───── RECORDS SUPPLIED ─────

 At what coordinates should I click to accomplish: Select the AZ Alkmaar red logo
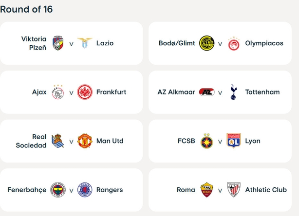(206, 92)
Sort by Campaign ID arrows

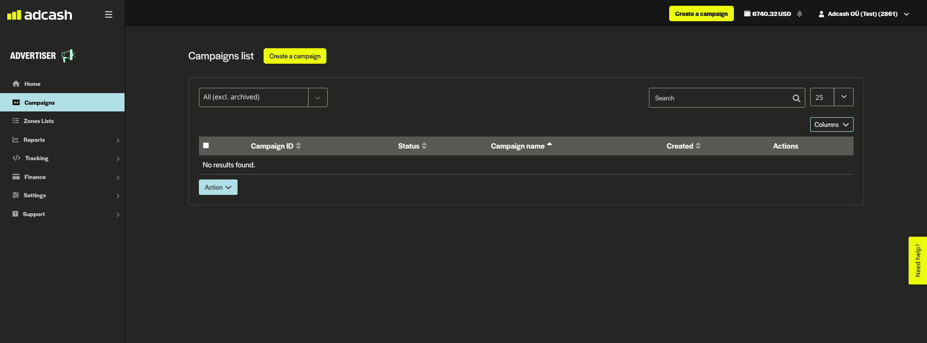coord(298,146)
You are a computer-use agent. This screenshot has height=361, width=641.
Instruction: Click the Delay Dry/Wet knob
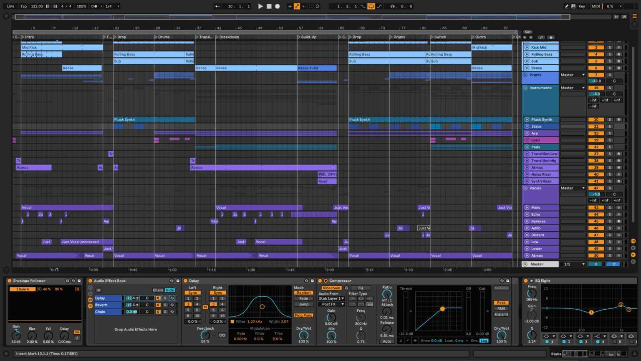click(303, 335)
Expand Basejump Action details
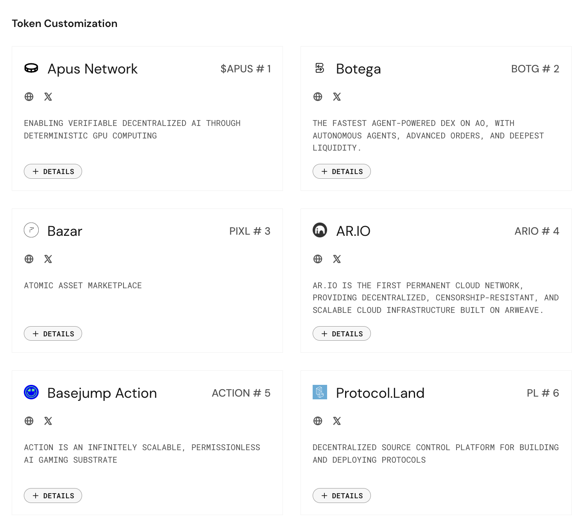Image resolution: width=587 pixels, height=528 pixels. click(x=53, y=496)
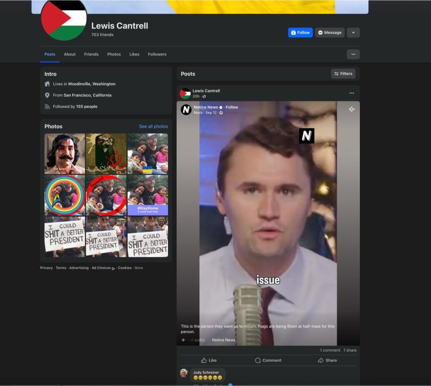Click the Notice News page avatar icon
Screen dimensions: 431x386
(x=186, y=109)
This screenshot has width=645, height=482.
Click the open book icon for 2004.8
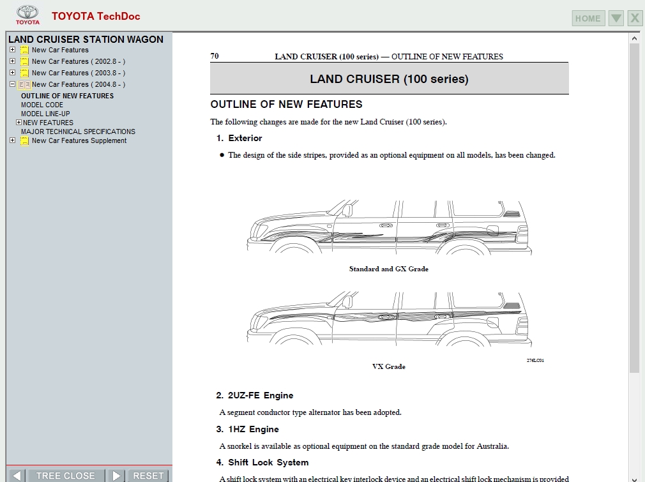24,85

─────

Only the lines from the one containing "This screenshot has width=645, height=482." through the last line of the data may appear in the answer, each given again exactly and with pictures left out.

SOLUTION TO THIS EXERCISE:
This screenshot has width=645, height=482.
Click the open book icon for 2004.8
24,85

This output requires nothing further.